Tarefa A -
Reproduza o trecho do texto sobre Thomas Merton que vai de "O seu desejo, a" até "caminho de vida?", incluindo ambos.
Tarefa B -
Resuma em duas frases o texto sobre Thomas Merton.
Tarefa C -
Dê continuidade ao texto sobre Thomas Merton a partir do ponto em que ele termina.
--- Trecho do texto ---
Quando cai a ficha de que só interessa fazer a vontade de Deus, como descobri-la? Quem quer que tenha feito um mísero movimento em direção a Ele se deparou com esse drama que, por consequência, gera uma paralisia momentânea por medo de errar. Com Thomas Merton não foi diferente, depois de se deparar com seu orgulho na primeira escarpa da montanha do purgatório.
O seu desejo, a sua vontade, era se tornar monge cartuxo. Mas como não havia mosteiros cartuxos nos EUA à época e a Europa estava engolida pela Segunda Guerra Mundial, dessa tentação escapou, qual seja, de fazer a sua vontade achando que seria a de Deus. Restava-lhe entrar para outra ordem, como a trapista, mais próxima dos cartuxos. E aí a paralisia aconteceu, com ele não se permitindo alimentar isso por achar que seria apenas a sua vontade. O que restava como caminho de vida?
“Eu achava que se permanecesse no mundo, a minha vocação era, antes de tudo, escrever, depois ensinar. Quanto a trabalhar assim na Casa da Amizade, constituía pois uma terceira hipótese, nessa ordem de fatos.” A Casa da Amizade era uma obra beneficente de uma baronesa russa que instalou no bairro do Harlem, em Nova York, uma casa para auxílio dos negros pobres ali residentes para se contrapor à ação dos comunistas que assim estavam conquistando proletários no mundo todo, fazendo a caridade que a Igreja sempre fizera e muitos de seus fiéis deixaram de fazer, abrindo espaço para outras “agendas” que instrumentalizavam a caridade em prol de outros fins que não o amor ao próximo.
Quando cai a ficha de que só interessa fazer a vontade de Deus, como descobri-la?
--- Dados fornecidos ---
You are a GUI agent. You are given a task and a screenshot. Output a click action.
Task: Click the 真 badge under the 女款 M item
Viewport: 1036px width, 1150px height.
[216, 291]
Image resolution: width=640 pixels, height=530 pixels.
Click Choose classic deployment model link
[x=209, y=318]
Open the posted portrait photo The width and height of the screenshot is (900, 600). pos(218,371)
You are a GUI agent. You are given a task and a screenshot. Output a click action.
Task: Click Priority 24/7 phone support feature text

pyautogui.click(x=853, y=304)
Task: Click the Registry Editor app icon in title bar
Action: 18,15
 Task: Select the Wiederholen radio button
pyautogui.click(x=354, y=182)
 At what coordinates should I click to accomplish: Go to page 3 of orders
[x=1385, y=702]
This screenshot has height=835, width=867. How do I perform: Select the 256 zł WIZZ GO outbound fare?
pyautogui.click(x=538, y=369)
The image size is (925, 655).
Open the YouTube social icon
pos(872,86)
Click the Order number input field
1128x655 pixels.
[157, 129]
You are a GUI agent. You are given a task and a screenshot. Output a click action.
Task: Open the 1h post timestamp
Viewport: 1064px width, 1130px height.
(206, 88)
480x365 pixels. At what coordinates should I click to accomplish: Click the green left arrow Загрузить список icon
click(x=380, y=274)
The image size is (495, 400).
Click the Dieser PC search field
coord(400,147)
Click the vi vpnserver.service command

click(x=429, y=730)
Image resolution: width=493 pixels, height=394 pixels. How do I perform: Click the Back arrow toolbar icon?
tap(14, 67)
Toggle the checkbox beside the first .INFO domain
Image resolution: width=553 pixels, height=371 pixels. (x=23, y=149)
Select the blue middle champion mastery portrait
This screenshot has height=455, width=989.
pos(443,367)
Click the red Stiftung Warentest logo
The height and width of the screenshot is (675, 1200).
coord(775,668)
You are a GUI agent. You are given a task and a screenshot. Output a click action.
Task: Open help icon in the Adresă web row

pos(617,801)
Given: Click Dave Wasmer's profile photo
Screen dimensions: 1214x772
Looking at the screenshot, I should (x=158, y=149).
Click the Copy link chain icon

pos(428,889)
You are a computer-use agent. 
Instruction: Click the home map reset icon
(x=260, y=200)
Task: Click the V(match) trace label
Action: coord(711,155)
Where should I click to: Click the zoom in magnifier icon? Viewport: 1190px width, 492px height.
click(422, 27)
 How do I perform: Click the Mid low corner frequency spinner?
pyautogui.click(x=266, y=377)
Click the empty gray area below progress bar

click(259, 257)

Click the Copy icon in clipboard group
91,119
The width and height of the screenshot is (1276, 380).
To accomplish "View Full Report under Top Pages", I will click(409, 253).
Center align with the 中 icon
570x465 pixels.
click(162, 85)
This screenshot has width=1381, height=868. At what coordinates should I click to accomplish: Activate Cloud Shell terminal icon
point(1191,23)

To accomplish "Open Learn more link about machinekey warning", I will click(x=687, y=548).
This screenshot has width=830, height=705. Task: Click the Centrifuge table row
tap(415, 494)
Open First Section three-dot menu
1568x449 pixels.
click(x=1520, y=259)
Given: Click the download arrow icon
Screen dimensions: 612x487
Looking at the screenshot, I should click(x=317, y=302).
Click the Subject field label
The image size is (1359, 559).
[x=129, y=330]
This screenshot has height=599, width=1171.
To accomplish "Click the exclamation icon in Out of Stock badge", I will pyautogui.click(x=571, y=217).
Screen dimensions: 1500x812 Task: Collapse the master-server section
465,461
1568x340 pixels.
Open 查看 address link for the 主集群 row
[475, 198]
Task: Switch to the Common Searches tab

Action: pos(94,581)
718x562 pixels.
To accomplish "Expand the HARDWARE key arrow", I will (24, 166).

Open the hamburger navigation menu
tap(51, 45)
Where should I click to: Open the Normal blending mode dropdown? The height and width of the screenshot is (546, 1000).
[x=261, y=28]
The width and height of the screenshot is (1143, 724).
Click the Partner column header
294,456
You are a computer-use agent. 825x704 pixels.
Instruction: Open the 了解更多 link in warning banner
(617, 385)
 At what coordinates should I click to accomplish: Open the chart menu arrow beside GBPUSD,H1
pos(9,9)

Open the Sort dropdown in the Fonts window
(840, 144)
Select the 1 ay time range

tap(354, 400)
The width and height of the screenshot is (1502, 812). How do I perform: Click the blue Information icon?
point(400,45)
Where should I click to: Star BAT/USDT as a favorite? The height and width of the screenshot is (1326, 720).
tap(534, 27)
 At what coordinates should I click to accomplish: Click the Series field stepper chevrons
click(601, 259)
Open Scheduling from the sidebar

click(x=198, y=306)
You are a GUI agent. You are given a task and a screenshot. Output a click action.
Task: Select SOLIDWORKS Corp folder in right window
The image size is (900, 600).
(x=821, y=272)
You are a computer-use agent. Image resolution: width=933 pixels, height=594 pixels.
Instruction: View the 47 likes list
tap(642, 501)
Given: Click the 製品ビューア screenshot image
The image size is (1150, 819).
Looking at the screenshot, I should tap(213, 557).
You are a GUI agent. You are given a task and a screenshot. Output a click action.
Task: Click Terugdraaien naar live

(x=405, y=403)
---
Resposta A -
O seu desejo, a sua vontade, era se tornar monge cartuxo. Mas como não havia mosteiros cartuxos nos EUA à época e a Europa estava engolida pela Segunda Guerra Mundial, dessa tentação escapou, qual seja, de fazer a sua vontade achando que seria a de Deus. Restava-lhe entrar para outra ordem, como a trapista, mais próxima dos cartuxos. E aí a paralisia aconteceu, com ele não se permitindo alimentar isso por achar que seria apenas a sua vontade. O que restava como caminho de vida?

Resposta B -
Thomas Merton desejava tornar-se monge cartuxo, mas não havia mosteiros cartuxos nos EUA e a Europa estava tomada pela Segunda Guerra Mundial, e ele hesitou até em considerar a ordem trapista por achar que seria apenas a sua vontade. Se permanecesse no mundo, julgava que sua vocação seria primeiro escrever, depois ensinar e, como terceira hipótese, trabalhar na Casa da Amizade, obra beneficente que uma baronesa russa instalou no Harlem para auxiliar os negros pobres.

Resposta C -
Havia, portanto, um caminho contemplativo, tornando-se monge trapista; um caminho mundano, mantendo-se como escritor e professor; e um caminho mais ativo do que contemplativo nas coisas da Igreja, participando da Casa da Amizade. Qual seria a vontade de Deus para Merton? Sua primeira decisão foi prudente: “Até obter uma luz mais definitiva, permaneceria onde me achava, isto é, no Colégio de São Boaventura”. Mas também paralisante; era um escolher não escolher, no fundo, esperando que Deus o iluminasse sem deixar dúvidas, o que continuava tendo muito de orgulho, não de fé. Nessas horas costumamos mistificar a mística. Quem, se de fato convertido e em começo de caminhada, não apelou para a “técnica” de abrir aleatoriamente a Bíblia e achar que a primeira coisa que aparece é Deus respondendo o que você perguntou? Foi o que Merton fez:
“No meio desse conflito, de repente me veio uma ideia que mostra que eu não me achava muito avançado na vida espiritual. Pensei em rezar, em pedir a Deus que me esclarecesse sobre o que devia fazer ou me mostrasse a solução do meu caso através de uma demonstração categórica das Escrituras. Era o velho vezo de abrir a Bíblia e pôr o dedo às cegas a página e ler a frase designada como resposta. Santos houve que fizeram isso. No mais das vezes, porém, se trata de expediente de velhotas supersticiosas. Não sou santo, e não duvido que houvesse um elemento de superstição no meu ato. Fosse como fosse, rezei, abri a Bíblia, pus o dedo em certo ponto da página, inteiramente ao acaso, e pensei comigo: ‘O que sair, aceitarei’. Li. A resposta praticamente me estarreceu. As palavras eram: ‘Ecce eris tacens. Eis que ficarás mudo.’ Era o vigésimo verso do primeiro capítulo de São Lucas, em que o anjo fala a Zacarias, pai de João Batista. Tacens: não podia haver palavra mais próxima da palavra ‘trapista’, percorrendo-se a Bíblia inteira, no que me interessava no caso, pois que para mim, bem como para muitas outras pessoas, a palavra ‘trapista’ significa ‘silêncio’.”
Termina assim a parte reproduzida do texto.